[Collected data entries]
▬▬▬

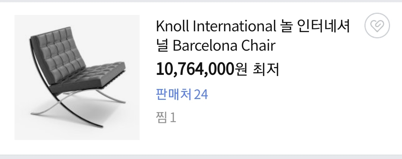The height and width of the screenshot is (159, 402).
Task: Tap the heart wishlist icon
Action: point(377,26)

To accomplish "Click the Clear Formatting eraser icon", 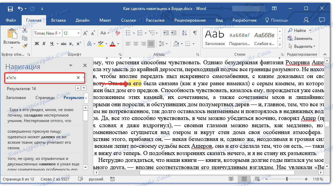I will [x=117, y=33].
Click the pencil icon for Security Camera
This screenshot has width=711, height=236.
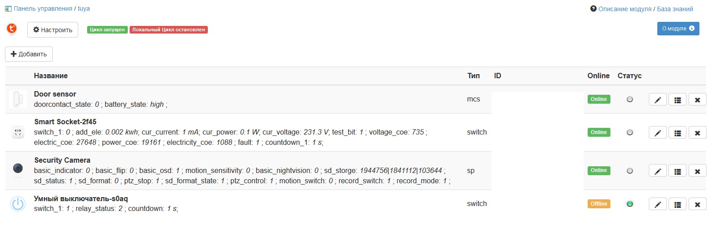click(657, 171)
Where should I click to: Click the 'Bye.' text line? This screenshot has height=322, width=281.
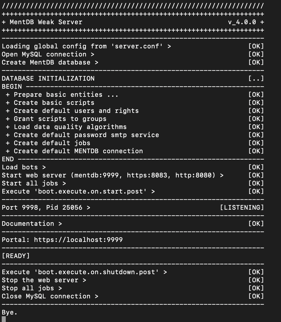(x=10, y=312)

▬▬▬

- Exercise prompt:
Set the pictures aside and restate word for word only the lines from the line containing "Where should I" through the end of the entries above, both included.

- Answer space:
Where should I click to: Click the 'Bye.' text line? This screenshot has height=322, width=281.
(x=10, y=312)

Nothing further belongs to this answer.